COVID-19 Interest Group
August 6, 2020
CIG Bulletin #17 from Berkeley Rotary Club
"Children and COVID Risks”
Comments by Arlin Peters, Eva Gero, Rick Betts, Pate Thomson, and O’Neil Dillon
Disclaimer: The opinions expressed were based on data derived from public sources. However, these are our opinions and our attempt to assimilate multiple viewpoints. We do not pretend to be experts in the infectious disease field but bring our expertise from our prior training in science, engineering and medical fields to these issues as interested viewers.
From Arlin Peters:
The current patterns of most children's family life and typical social behavior aren't conducive to the spread of Covid-19 to or among them - and that's good. It makes it much less likely that interactions with our grandchildren will result in a mutual spread on infection. I think the patterns of us old folks life and social behaviors (at least for the Rotarians I know) also makes us less likely to be infected, so we won't infect our grandchildren either.
There is some data that indicates to me that more than just children's family life and behavior patterns are involved. In today's East Bay Times Coronavirus Tracker section, it shows that California children under 5 have had 1.9% of California's 460,000 cases to date; and 5-18 have had 7%. There have been no, zero California deaths for these age groups.
Who are the parents of these children still living in a family group? Well mostly people aged 18-50. This group has had a whopping 60% of the California cases so far (and only 7% of the deaths). To me this means that while parents have un-avoidably exposed their children to Covid-19 when they have had it, their children have had few cases of Covid-19 or have had cases where their immune systems have prevailed so well against the virus that their symptoms have been mild or non-existent. I believe that for children to have been tested means that either they were exhibiting symptoms or lived in a family where another member had tested positive.
I feel that this also means that children under 10 do not easily transmit Covid-19, as we discussed on July 28th.
From Eva Gero:
The outbreak in the children's camp is a very serious warning that if people, adults or children, congregate for extended periods of time, even for hours, it may become a super-spreader event. One infected person can infect many who can transfer it to many others. It took only a week - actually, 2-3 days for the staff to spend with an asymptomatic infected adolescent, and then the staff kept infecting the children - the longer the children stayed, the infection rates increased.
We need more data before we could draw conclusions on how to keep schools safe but it is obvious: as long as we have a high rate of infection, any congregation, including participation in school classes, must be completely avoided. A different situation is a closed group (hub), such as a family setting with all members having close contacts exclusively with one another and each with good Covid habits.
Some of the unknowns in the case are:
> Case number of any transmission by children to their family members and contacts after returning home from the camp.
> Statistics by sleeping units and activity to assess if there was child-to-child transmission
> Time of clinical manifestations, if any
> Severity of the disease
> Follow-up on all children and staff members in the camp
> Research study with cell culture on different age groups with asymptomatic adults and children to assess the live virus load and live virus shedding, thus the potential of infectivity, of PCR-positive cases.
Regarding the biology and pathophysiology of Covid-19 in children, it is obvious that children, when exposed to the virus are also infected. Their infection does not progress to manifested disease and death nearly as often as in adults. Even adults show a clear age-dependence; increasing 2.6-fold per 10 year increments of age.
The milder outcome in children is attributed to their better innate immune response that may eliminate the virus within hours provided that the dose of the virus at infection was not very high. Additionally, they also have some antigen-specific response but that develops slower (across days). Young adults are known to have better specific (antibody and killer-T-cell) immune response than older folks; it is a tug-a-war between the immune response and virus replication.

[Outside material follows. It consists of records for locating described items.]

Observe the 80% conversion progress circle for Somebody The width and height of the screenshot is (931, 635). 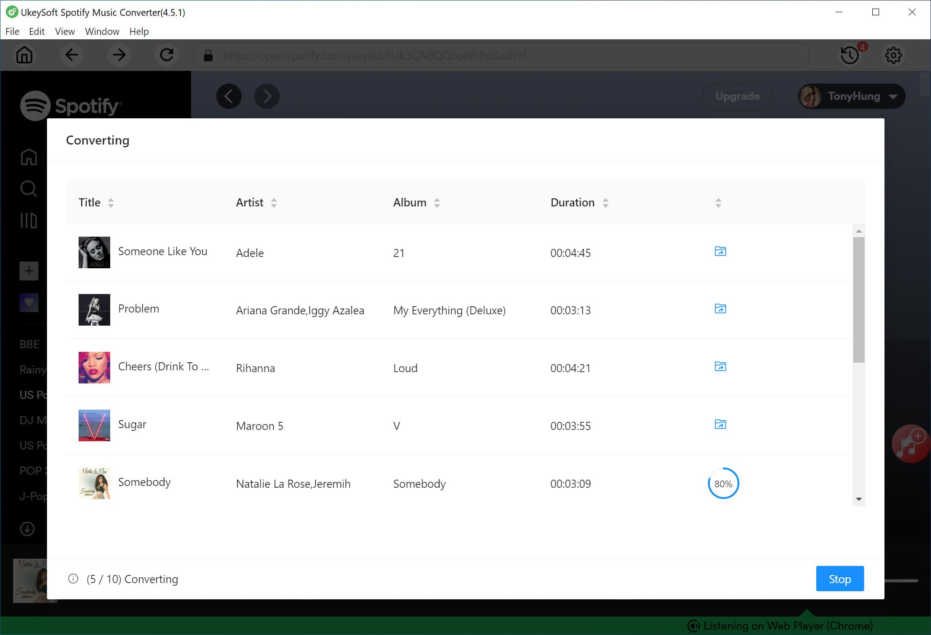click(x=721, y=483)
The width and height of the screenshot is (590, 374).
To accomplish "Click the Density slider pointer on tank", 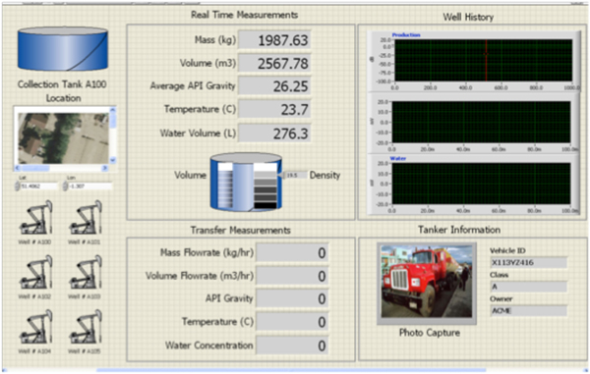I will point(282,176).
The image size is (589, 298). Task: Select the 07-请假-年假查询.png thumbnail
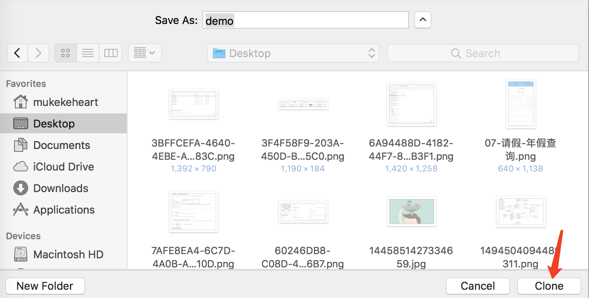(521, 104)
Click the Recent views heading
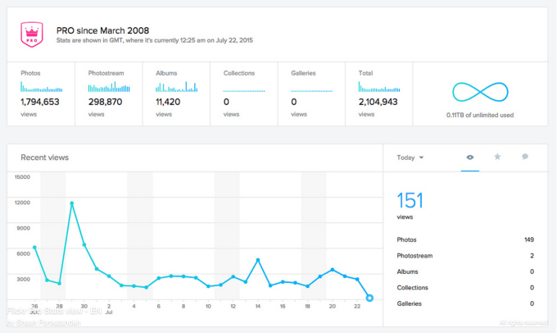Viewport: 557px width, 333px height. (x=45, y=157)
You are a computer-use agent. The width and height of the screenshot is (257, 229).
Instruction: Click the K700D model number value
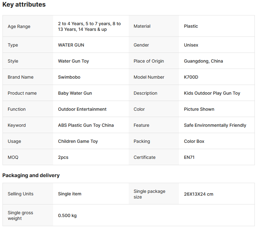click(191, 77)
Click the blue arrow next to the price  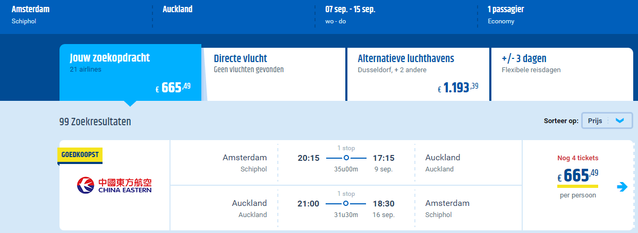pos(622,187)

To be fully informed, we need more data, and continue to stay careful, practice good behaviors and be vigilant.
From Rick Betts
A physician with the COVID unit at Children’s Hospital in Oakland said:
“We (fortunately) have not had any kid-to-adult or kid-to-health-care-provider transmissions, despite having over 225 infected kids, of whom about 30 have had admissions. There is very LITTLE data about transmission to adults and lots of data suggesting the opposite.”
From Pate Thomson
From my reading it seems that child to child transmission of Covid-19 infection has been well demonstrated. Child to adult is less than expected in the under 10 age group (infants are another matter). In infected children, viral loads from the nasopharyx have been shown to be substantial. Mechanisms that would inhibit transfer to adults with intimate contact seem illusive. That leaves me with with a suspicion that child to adult transfer can occur, like so many other respiratory viruses.
I know this is under intense study and more data may clarify this important question. I choose to reserve my final interpretation until we have more information.
From O’Neil Dillon
O'Neil Dillon reminds us that this data is based on what we have learned during the current focus on social distancing, “bubbles”, with serious personal and societal control measures being practiced. All bets are off with major “opening up” and with explosive pandemic spread.